In materia di illuminazione naturale la normativa è in rapida evoluzione per trarre vantaggio dai progressi delle conoscenze, sui suoi effetti fisiologici ed ai miglioramenti delle tecnologie e dei materiali. La vecchia e consolidata norma del rapporto tra superfici lucifere e la superficie del pavimento degli ambienti, nota come il rapporto illuminante
prescritto – 1/8, 1/10, 1/12 – viene progressivamente sostituta da norme che tengano conto della sua reale qualità di luce naturale occorrente, della sua qualità spettrale (per rispettare i veri colori) e la sua distribuzione dell’ambiente.
Già diverse regioni e per prima l’Emilia Romagna ed alcuni comuni di regioni più conservatrici, hanno già modificato i regolamenti edilizi prescrivendo il fattore di luce diurna (FLD), in alternativa al rapporto illuminante; FLD ad esempio è prescritto in molti casi non inferiore al 2% (cioè 90 lux medi all’interno, con cielo coperto grigio stimabile da
5000 lux al suolo,) oppure al 3% raccomandato per le aule scolastiche, valore più conveniente per il benessere di chi trascorre molte ore ad apprendere.

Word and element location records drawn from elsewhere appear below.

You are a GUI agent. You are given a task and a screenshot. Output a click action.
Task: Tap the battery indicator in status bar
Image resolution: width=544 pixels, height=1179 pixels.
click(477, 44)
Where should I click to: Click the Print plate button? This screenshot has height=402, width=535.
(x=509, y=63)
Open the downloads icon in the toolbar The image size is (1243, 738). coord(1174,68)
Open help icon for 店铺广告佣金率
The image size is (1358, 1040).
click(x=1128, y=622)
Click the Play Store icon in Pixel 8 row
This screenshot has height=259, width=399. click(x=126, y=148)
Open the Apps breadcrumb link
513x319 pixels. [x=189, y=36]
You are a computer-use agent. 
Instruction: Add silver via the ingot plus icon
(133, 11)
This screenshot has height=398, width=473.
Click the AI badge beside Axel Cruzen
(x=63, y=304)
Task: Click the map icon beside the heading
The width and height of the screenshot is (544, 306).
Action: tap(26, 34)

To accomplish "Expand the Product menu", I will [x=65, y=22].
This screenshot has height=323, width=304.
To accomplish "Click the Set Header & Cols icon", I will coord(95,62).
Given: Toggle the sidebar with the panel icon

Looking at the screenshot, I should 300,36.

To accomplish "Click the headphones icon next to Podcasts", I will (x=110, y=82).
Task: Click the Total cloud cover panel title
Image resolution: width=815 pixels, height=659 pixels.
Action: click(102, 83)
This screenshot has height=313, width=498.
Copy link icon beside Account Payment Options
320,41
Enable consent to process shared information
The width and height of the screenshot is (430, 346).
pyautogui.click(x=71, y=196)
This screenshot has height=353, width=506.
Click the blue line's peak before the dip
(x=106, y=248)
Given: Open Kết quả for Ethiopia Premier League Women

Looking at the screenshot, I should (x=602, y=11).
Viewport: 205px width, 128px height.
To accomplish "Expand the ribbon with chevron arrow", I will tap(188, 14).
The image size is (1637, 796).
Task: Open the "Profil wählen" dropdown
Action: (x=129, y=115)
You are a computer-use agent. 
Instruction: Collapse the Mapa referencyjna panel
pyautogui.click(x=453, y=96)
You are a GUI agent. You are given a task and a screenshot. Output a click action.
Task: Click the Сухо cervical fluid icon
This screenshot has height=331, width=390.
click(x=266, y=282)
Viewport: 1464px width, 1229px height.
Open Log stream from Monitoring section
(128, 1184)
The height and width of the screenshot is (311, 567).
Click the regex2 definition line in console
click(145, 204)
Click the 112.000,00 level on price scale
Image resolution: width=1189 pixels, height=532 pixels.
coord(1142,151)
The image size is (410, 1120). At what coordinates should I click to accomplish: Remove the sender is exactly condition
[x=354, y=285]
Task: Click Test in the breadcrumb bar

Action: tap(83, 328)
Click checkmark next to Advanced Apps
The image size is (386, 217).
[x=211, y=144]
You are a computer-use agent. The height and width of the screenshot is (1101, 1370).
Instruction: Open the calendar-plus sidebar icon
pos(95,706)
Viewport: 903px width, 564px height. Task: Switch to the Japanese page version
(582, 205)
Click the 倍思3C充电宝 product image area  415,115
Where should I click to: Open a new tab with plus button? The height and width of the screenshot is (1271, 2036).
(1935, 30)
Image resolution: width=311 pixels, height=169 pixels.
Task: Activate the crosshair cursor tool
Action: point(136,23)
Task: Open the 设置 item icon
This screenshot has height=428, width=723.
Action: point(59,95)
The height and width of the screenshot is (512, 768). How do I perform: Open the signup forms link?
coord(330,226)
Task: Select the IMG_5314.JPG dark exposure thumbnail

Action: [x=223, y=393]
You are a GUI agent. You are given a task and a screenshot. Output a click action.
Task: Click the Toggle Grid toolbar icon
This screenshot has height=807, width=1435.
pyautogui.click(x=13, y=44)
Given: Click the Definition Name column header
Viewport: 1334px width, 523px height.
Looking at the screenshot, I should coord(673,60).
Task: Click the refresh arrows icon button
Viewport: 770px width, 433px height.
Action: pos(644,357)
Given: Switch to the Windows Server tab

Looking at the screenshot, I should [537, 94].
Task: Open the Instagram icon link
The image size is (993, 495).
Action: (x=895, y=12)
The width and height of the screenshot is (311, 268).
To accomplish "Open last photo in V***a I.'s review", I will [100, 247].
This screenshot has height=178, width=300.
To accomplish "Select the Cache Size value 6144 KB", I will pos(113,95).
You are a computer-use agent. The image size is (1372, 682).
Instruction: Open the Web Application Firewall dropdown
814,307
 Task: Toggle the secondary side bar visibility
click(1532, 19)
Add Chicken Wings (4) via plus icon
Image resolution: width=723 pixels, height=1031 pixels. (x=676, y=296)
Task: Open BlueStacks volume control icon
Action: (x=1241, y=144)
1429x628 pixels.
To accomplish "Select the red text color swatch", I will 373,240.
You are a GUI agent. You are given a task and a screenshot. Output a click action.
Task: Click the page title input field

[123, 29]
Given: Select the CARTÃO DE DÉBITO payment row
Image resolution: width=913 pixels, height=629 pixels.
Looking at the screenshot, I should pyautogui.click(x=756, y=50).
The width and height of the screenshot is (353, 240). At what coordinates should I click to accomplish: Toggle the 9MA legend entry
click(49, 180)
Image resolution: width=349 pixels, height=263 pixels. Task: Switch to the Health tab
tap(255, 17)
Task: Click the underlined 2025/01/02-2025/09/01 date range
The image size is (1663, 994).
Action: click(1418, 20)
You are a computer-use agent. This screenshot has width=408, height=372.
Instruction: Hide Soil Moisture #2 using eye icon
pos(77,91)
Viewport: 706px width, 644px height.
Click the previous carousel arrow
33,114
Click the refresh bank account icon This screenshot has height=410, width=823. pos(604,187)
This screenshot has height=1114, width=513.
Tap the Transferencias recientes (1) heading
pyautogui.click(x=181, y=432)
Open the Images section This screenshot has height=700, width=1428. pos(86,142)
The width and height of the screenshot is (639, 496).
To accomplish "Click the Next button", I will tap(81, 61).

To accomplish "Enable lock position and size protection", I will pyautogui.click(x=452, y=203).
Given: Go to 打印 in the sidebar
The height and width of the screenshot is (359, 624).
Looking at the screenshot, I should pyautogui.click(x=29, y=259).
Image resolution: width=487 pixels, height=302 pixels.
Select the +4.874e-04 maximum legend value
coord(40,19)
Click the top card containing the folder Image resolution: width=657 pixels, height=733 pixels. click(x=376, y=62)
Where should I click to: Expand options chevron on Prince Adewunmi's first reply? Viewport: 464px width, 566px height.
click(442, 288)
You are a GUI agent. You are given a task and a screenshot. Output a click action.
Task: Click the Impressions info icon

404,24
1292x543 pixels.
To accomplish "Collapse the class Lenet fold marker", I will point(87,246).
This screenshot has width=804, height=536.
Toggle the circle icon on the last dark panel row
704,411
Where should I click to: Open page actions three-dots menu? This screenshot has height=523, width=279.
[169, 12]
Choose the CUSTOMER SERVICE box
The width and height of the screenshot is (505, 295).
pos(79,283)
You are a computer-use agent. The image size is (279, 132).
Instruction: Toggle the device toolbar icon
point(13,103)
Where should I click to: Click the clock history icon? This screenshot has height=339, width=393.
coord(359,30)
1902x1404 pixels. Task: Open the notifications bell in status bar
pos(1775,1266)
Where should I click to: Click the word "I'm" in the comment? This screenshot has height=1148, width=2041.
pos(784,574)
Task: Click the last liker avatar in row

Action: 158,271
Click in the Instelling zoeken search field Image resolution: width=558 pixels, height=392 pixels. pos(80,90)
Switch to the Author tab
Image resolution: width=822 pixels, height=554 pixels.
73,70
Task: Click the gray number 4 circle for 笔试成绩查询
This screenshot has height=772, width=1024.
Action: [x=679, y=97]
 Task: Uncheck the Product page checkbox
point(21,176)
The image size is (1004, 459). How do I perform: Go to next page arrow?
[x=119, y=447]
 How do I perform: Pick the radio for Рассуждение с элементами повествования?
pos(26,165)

FLD può essere facilmente stimato per i sistemi Solarspot utilizzando la metodica che il produttore ha sviluppato, che per la sua validità è stata adottata dalla CIE attraverso il lavoro del gruppo di esperti TC 3 -38.
Analizziamo un esempio: Un edificio a pianta quadrata di mt 20×20, per soddisfare il rapporto 1/8 dovrebbe essere
dotato con m2 50 di finestre trasparenti per ogni piano. Se l’edificio, come possibile e probabile, avrà più piani, ciò sarà richiesto per ogni piano e ne consegue che le finestre potranno essere ricavate solo sulle pareti perimetrali.”